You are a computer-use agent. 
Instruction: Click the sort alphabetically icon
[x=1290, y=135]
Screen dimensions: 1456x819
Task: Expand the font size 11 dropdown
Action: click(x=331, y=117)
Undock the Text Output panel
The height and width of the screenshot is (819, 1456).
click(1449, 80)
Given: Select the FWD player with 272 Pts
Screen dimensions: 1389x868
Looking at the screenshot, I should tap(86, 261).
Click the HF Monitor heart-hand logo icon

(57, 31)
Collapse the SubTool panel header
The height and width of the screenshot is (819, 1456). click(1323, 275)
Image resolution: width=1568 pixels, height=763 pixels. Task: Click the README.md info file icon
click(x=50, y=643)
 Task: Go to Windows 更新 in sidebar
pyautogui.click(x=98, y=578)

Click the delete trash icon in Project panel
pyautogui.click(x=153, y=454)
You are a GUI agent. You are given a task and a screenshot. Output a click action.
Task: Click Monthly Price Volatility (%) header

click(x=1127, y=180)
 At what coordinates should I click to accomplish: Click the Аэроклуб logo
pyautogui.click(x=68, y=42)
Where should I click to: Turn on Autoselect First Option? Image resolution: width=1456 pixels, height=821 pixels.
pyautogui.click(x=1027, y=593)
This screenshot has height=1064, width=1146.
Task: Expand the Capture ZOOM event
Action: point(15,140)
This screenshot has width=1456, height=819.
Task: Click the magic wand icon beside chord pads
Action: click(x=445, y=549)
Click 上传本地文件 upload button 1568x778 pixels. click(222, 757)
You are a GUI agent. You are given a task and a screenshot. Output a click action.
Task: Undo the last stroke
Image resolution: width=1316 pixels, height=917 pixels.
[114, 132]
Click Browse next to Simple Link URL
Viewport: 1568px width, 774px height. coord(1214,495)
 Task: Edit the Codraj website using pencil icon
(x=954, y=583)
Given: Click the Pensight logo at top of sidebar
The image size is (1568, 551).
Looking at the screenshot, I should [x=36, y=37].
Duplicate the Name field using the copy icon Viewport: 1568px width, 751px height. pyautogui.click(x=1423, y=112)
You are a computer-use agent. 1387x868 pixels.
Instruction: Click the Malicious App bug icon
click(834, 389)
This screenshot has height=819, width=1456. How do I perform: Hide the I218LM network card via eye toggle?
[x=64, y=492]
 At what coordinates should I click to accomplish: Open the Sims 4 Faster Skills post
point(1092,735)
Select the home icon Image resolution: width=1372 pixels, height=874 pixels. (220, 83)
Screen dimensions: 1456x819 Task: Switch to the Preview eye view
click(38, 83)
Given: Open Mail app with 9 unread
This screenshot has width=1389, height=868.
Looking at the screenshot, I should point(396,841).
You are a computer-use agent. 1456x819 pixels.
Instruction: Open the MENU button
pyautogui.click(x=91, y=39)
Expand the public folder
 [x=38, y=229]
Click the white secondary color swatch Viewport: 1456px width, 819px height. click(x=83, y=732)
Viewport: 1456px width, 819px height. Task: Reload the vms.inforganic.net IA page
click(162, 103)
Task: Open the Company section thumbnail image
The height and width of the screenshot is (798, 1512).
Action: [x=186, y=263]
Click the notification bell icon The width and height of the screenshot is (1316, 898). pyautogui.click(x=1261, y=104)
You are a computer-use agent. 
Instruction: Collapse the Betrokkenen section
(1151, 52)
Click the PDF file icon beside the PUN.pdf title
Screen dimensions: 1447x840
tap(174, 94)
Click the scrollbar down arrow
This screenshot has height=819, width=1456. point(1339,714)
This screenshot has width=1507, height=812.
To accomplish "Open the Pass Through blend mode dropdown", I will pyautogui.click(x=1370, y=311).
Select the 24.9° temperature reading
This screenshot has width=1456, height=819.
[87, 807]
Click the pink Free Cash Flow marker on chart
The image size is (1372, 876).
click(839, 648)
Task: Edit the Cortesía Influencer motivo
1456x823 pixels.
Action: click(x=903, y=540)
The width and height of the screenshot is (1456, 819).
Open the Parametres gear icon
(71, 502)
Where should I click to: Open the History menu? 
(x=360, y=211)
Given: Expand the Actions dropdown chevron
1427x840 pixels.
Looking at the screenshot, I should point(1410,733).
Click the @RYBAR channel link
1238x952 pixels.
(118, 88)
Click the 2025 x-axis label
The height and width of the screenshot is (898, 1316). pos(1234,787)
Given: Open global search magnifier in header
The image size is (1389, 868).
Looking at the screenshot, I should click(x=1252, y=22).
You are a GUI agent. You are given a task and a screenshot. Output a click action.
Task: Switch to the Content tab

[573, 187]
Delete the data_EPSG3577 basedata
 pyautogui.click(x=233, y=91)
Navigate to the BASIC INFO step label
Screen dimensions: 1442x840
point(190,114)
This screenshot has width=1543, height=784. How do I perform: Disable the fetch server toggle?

- **Exercise goal**:
Please give each line above again, word for word.

- **Result**:
You are a computer-use agent. 
Instruction: Click the sort alphabetically icon
[x=1290, y=135]
Screen dimensions: 1456x819
Task: Expand the font size 11 dropdown
Action: click(x=331, y=117)
Undock the Text Output panel
The height and width of the screenshot is (819, 1456).
click(1449, 80)
Given: Select the FWD player with 272 Pts
Screen dimensions: 1389x868
Looking at the screenshot, I should tap(86, 261).
Click the HF Monitor heart-hand logo icon

(57, 31)
Collapse the SubTool panel header
The height and width of the screenshot is (819, 1456). click(1323, 275)
Image resolution: width=1568 pixels, height=763 pixels. Task: Click the README.md info file icon
click(x=50, y=643)
 Task: Go to Windows 更新 in sidebar
pyautogui.click(x=98, y=578)

Click the delete trash icon in Project panel
pyautogui.click(x=153, y=454)
You are a GUI agent. You are given a task and a screenshot. Output a click action.
Task: Click Monthly Price Volatility (%) header

click(x=1127, y=180)
 At what coordinates should I click to accomplish: Click the Аэроклуб logo
pyautogui.click(x=68, y=42)
Where should I click to: Turn on Autoselect First Option? Image resolution: width=1456 pixels, height=821 pixels.
pyautogui.click(x=1027, y=593)
This screenshot has height=1064, width=1146.
Task: Expand the Capture ZOOM event
Action: point(15,140)
This screenshot has width=1456, height=819.
Task: Click the magic wand icon beside chord pads
Action: click(x=445, y=549)
Click 上传本地文件 upload button 1568x778 pixels. click(222, 757)
You are a GUI agent. You are given a task and a screenshot. Output a click action.
Task: Undo the last stroke
Image resolution: width=1316 pixels, height=917 pixels.
[114, 132]
Click Browse next to Simple Link URL
Viewport: 1568px width, 774px height. coord(1214,495)
 Task: Edit the Codraj website using pencil icon
(x=954, y=583)
Given: Click the Pensight logo at top of sidebar
The image size is (1568, 551).
Looking at the screenshot, I should [x=36, y=37].
Duplicate the Name field using the copy icon Viewport: 1568px width, 751px height. pyautogui.click(x=1423, y=112)
You are a computer-use agent. 1387x868 pixels.
Instruction: Click the Malicious App bug icon
click(834, 389)
This screenshot has height=819, width=1456. How do I perform: Hide the I218LM network card via eye toggle?
[x=64, y=492]
 At what coordinates should I click to accomplish: Open the Sims 4 Faster Skills post
point(1092,735)
Select the home icon Image resolution: width=1372 pixels, height=874 pixels. (220, 83)
Screen dimensions: 1456x819 Task: Switch to the Preview eye view
click(38, 83)
Given: Open Mail app with 9 unread
This screenshot has width=1389, height=868.
Looking at the screenshot, I should point(396,841).
You are a computer-use agent. 1456x819 pixels.
Instruction: Open the MENU button
pyautogui.click(x=91, y=39)
Expand the public folder
 [x=38, y=229]
Click the white secondary color swatch Viewport: 1456px width, 819px height. click(x=83, y=732)
Viewport: 1456px width, 819px height. Task: Reload the vms.inforganic.net IA page
click(162, 103)
Task: Open the Company section thumbnail image
The height and width of the screenshot is (798, 1512).
Action: [x=186, y=263]
Click the notification bell icon The width and height of the screenshot is (1316, 898). pyautogui.click(x=1261, y=104)
You are a computer-use agent. 
Instruction: Collapse the Betrokkenen section
(1151, 52)
Click the PDF file icon beside the PUN.pdf title
Screen dimensions: 1447x840
tap(174, 94)
Click the scrollbar down arrow
This screenshot has height=819, width=1456. point(1339,714)
This screenshot has width=1507, height=812.
To accomplish "Open the Pass Through blend mode dropdown", I will pyautogui.click(x=1370, y=311).
Select the 24.9° temperature reading
This screenshot has width=1456, height=819.
[87, 807]
Click the pink Free Cash Flow marker on chart
The image size is (1372, 876).
click(839, 648)
Task: Edit the Cortesía Influencer motivo
1456x823 pixels.
Action: click(x=903, y=540)
The width and height of the screenshot is (1456, 819).
Open the Parametres gear icon
(71, 502)
Where should I click to: Open the History menu? 
(x=360, y=211)
Given: Expand the Actions dropdown chevron
1427x840 pixels.
Looking at the screenshot, I should point(1410,733).
Click the @RYBAR channel link
1238x952 pixels.
(118, 88)
Click the 2025 x-axis label
The height and width of the screenshot is (898, 1316). pos(1234,787)
Given: Open global search magnifier in header
The image size is (1389, 868).
Looking at the screenshot, I should click(x=1252, y=22).
You are a GUI agent. You are given a task and a screenshot. Output a click action.
Task: Switch to the Content tab

[573, 187]
Delete the data_EPSG3577 basedata
 pyautogui.click(x=233, y=91)
Navigate to the BASIC INFO step label
Screen dimensions: 1442x840
point(190,114)
This screenshot has width=1543, height=784. How do I perform: Disable the fetch server toggle?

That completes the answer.